WHAT YOU SHOULD DO: Wherever "Task" shows up in the records below, copy the whole line.

INFORMATION PROVIDED:
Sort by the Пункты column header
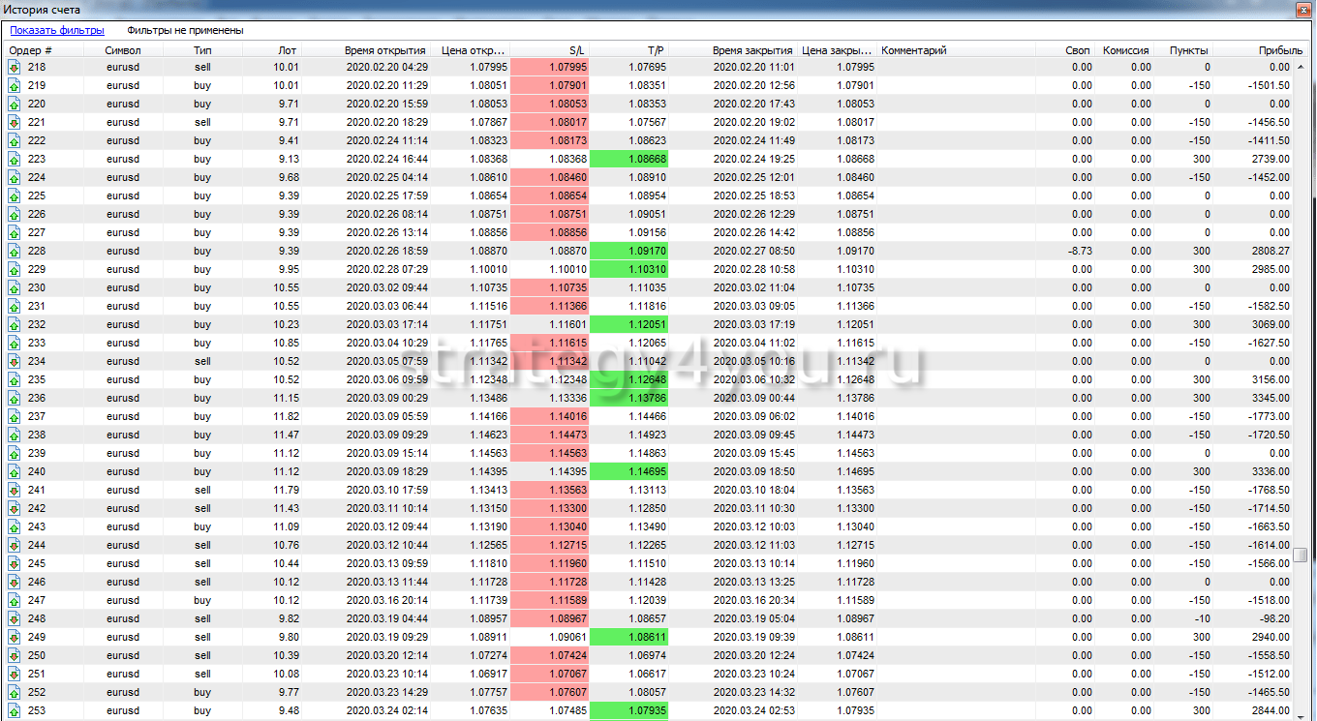Image resolution: width=1317 pixels, height=721 pixels. click(1188, 50)
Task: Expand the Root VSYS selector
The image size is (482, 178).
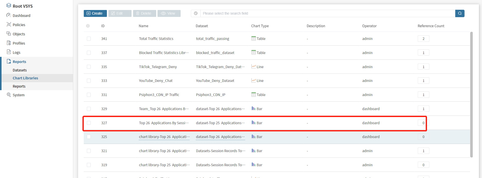Action: 23,6
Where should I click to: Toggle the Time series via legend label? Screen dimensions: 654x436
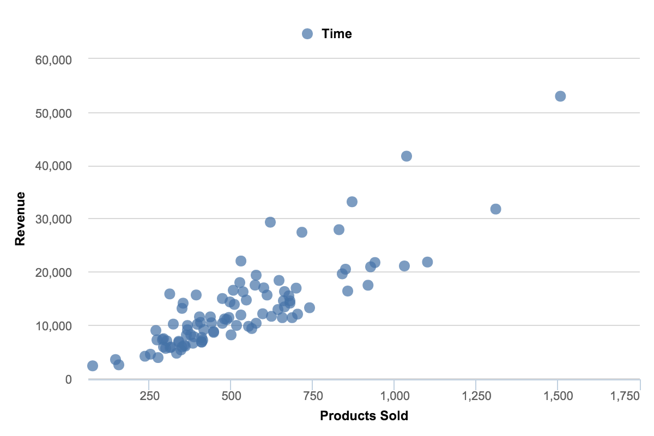337,34
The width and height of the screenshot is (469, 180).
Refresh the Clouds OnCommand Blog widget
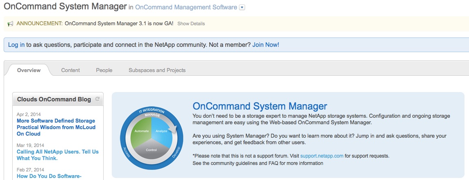97,99
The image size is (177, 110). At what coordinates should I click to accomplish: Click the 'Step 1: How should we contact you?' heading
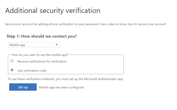[42, 36]
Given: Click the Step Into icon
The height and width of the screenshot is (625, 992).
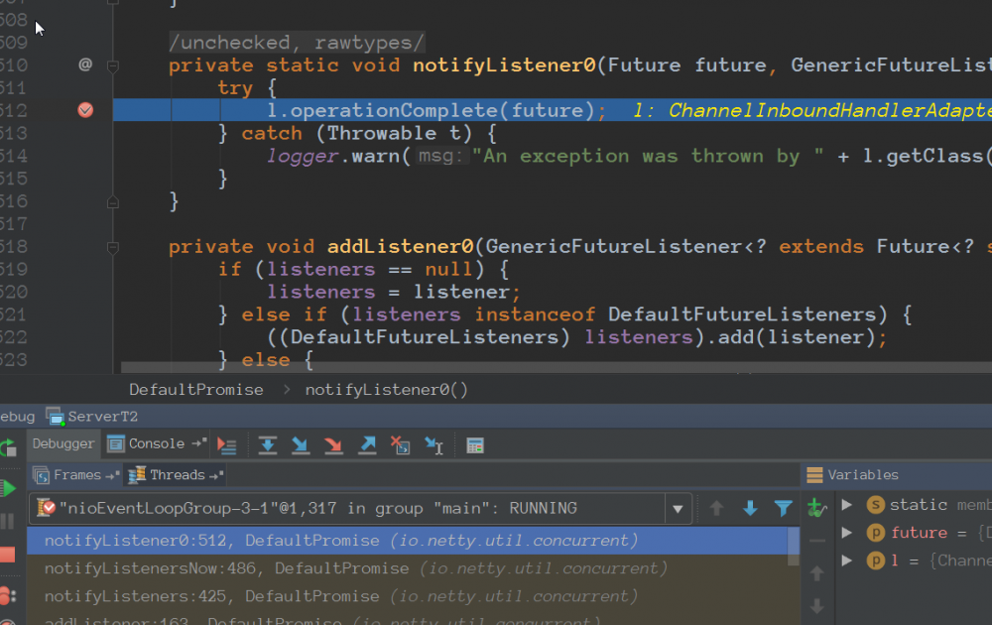Looking at the screenshot, I should pyautogui.click(x=301, y=445).
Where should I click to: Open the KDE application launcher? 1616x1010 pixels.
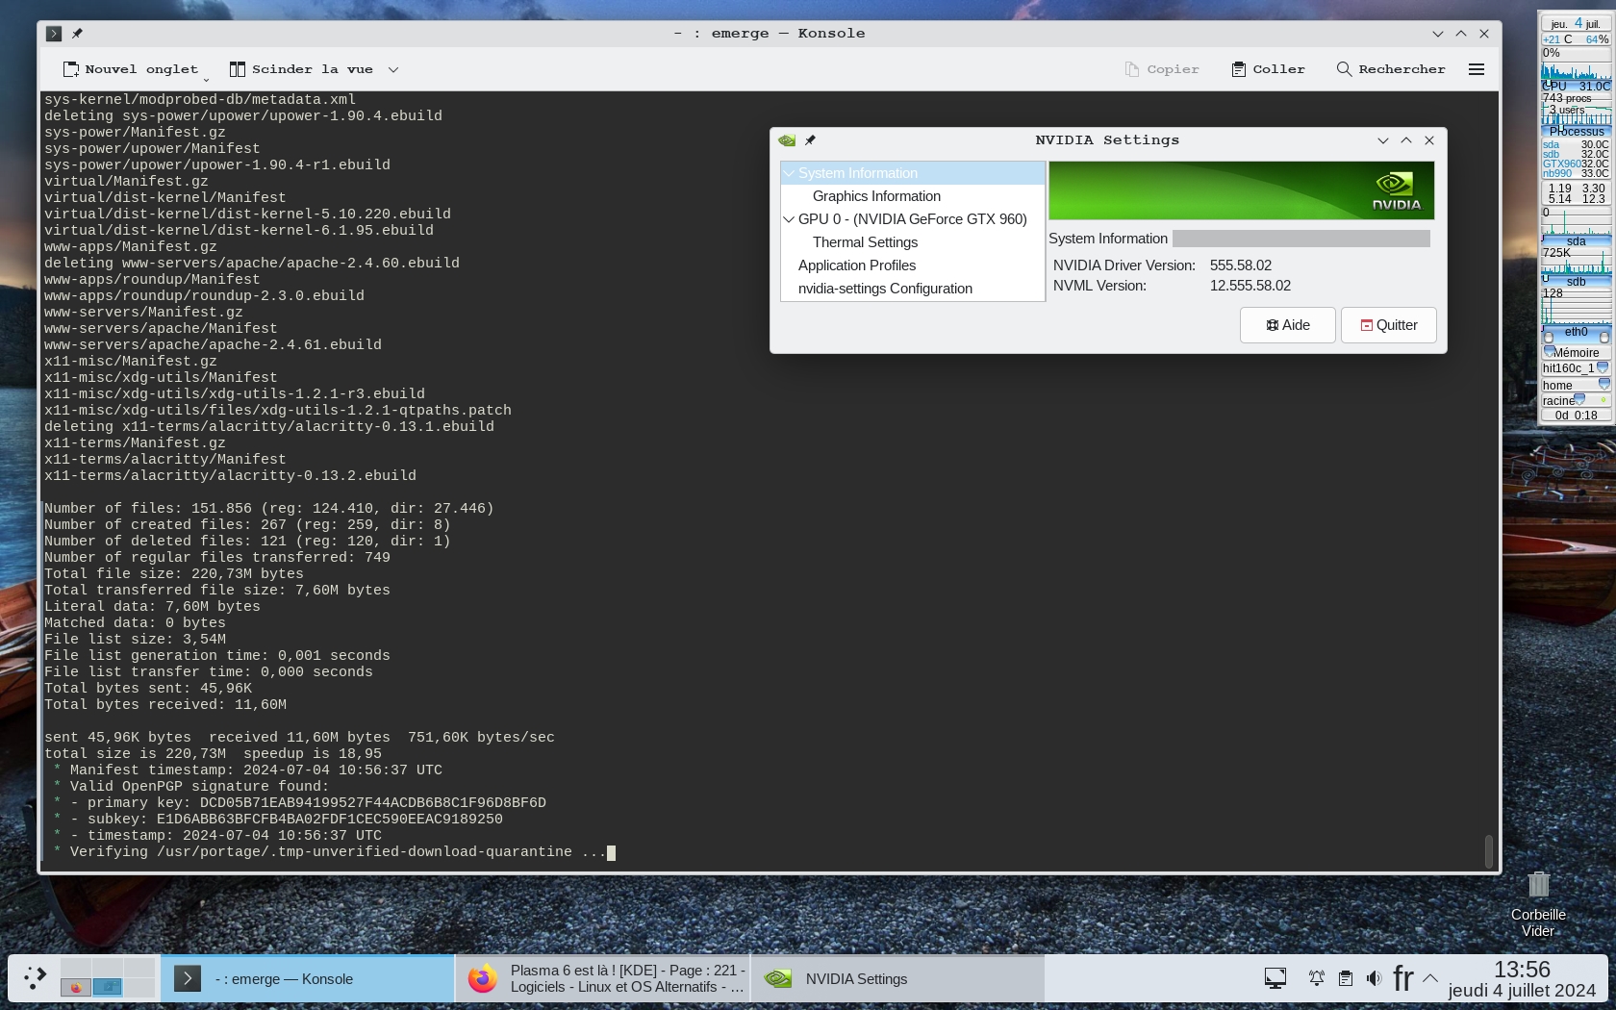(x=35, y=978)

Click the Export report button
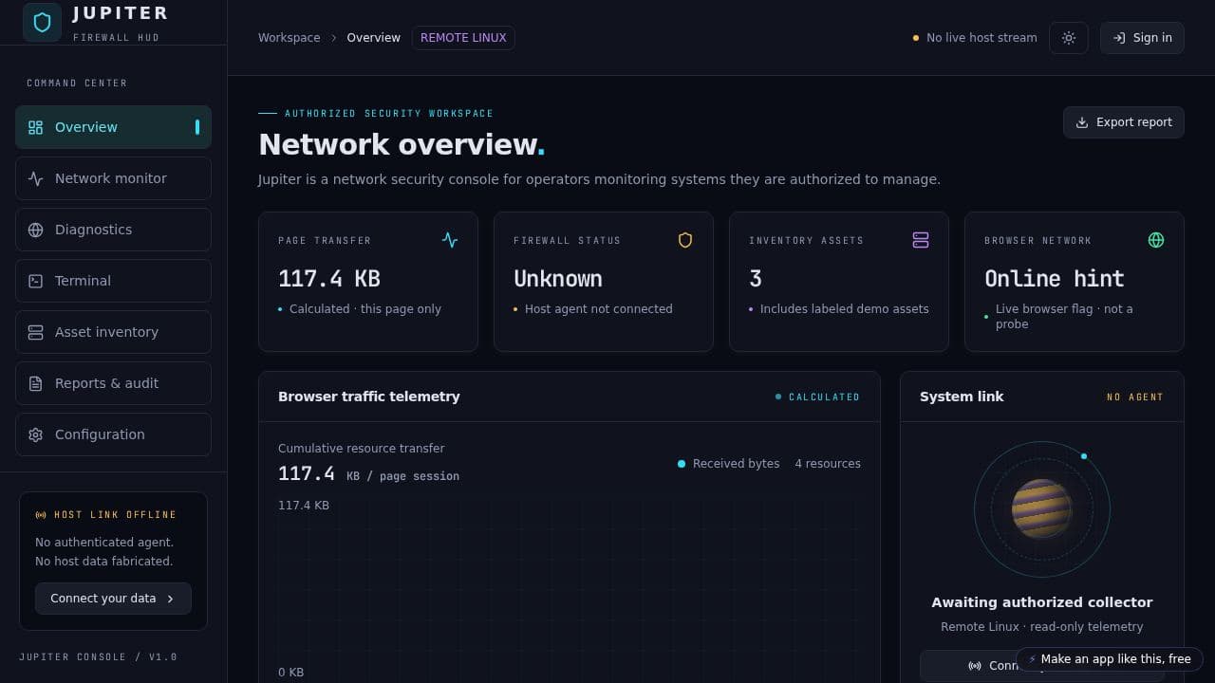click(x=1124, y=122)
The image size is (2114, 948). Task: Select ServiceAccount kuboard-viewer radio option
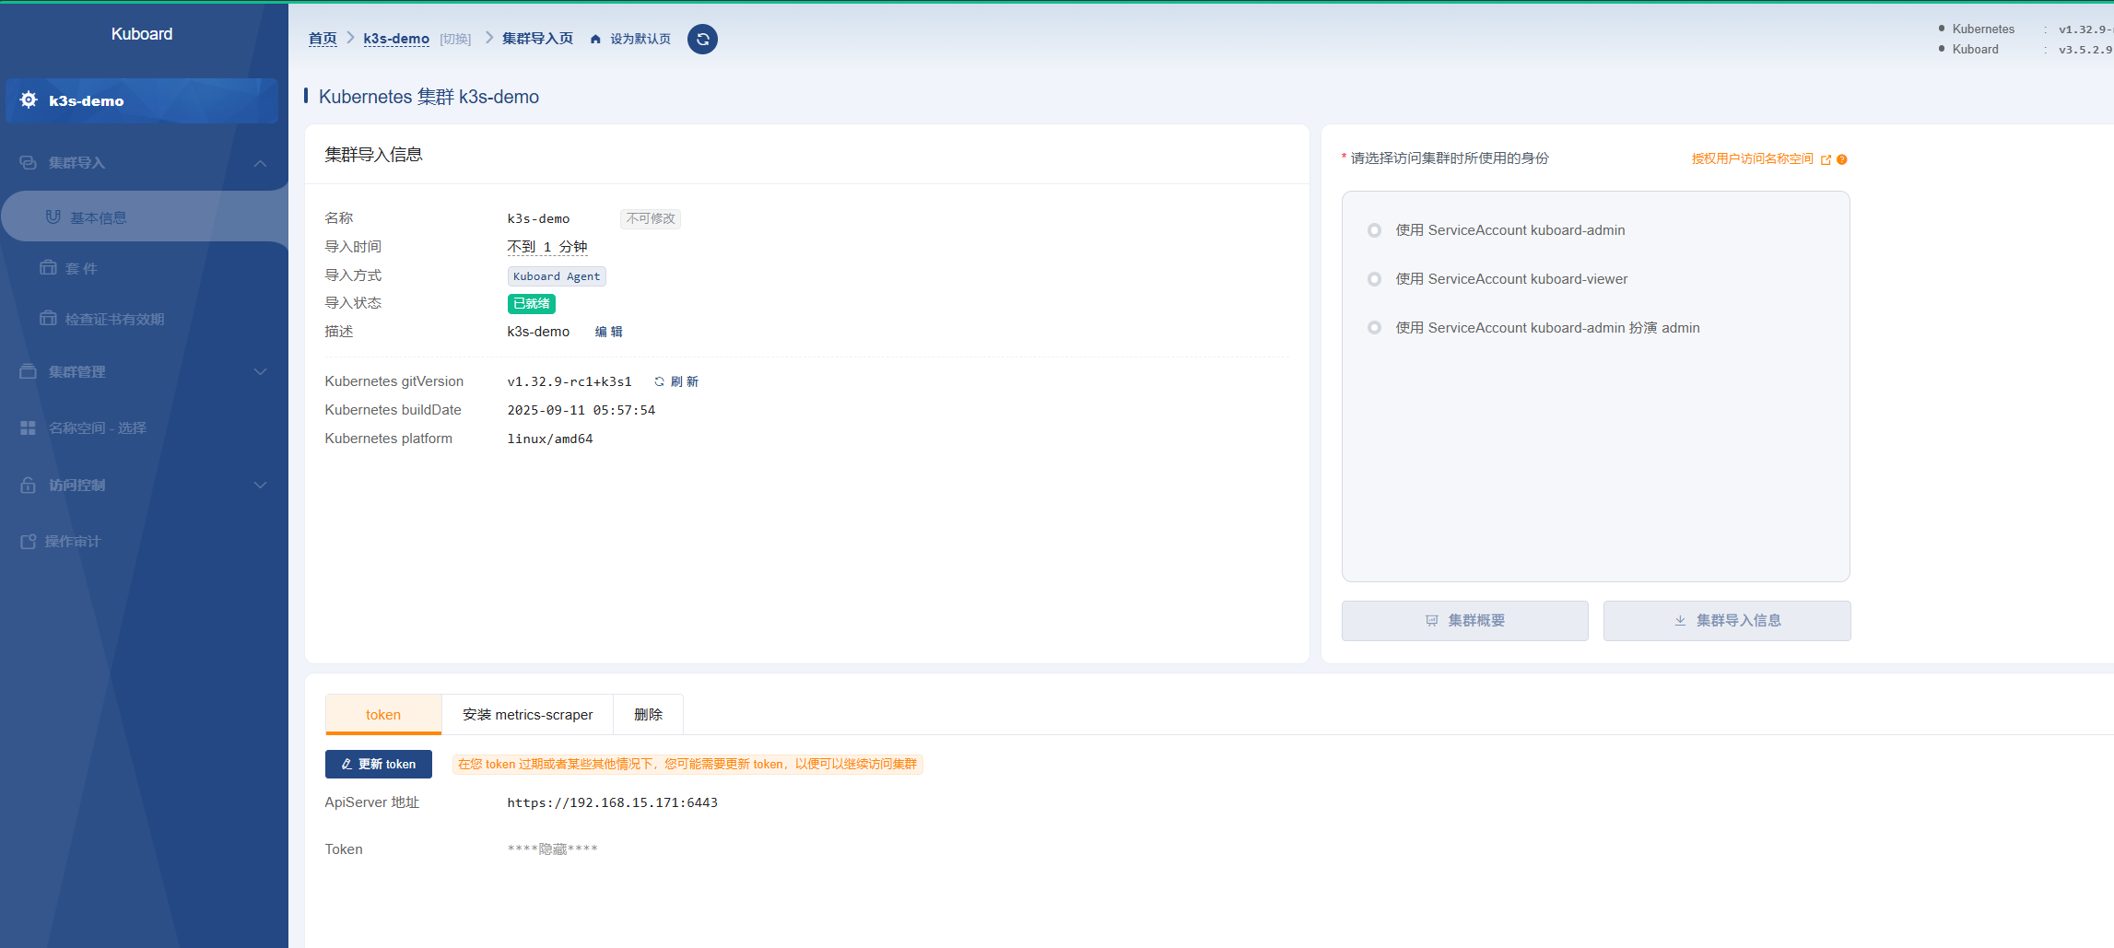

RESULT OF THIS EXERCISE:
Task: Expand the Root VSYS selector
The image size is (2114, 948). Task: Select ServiceAccount kuboard-viewer radio option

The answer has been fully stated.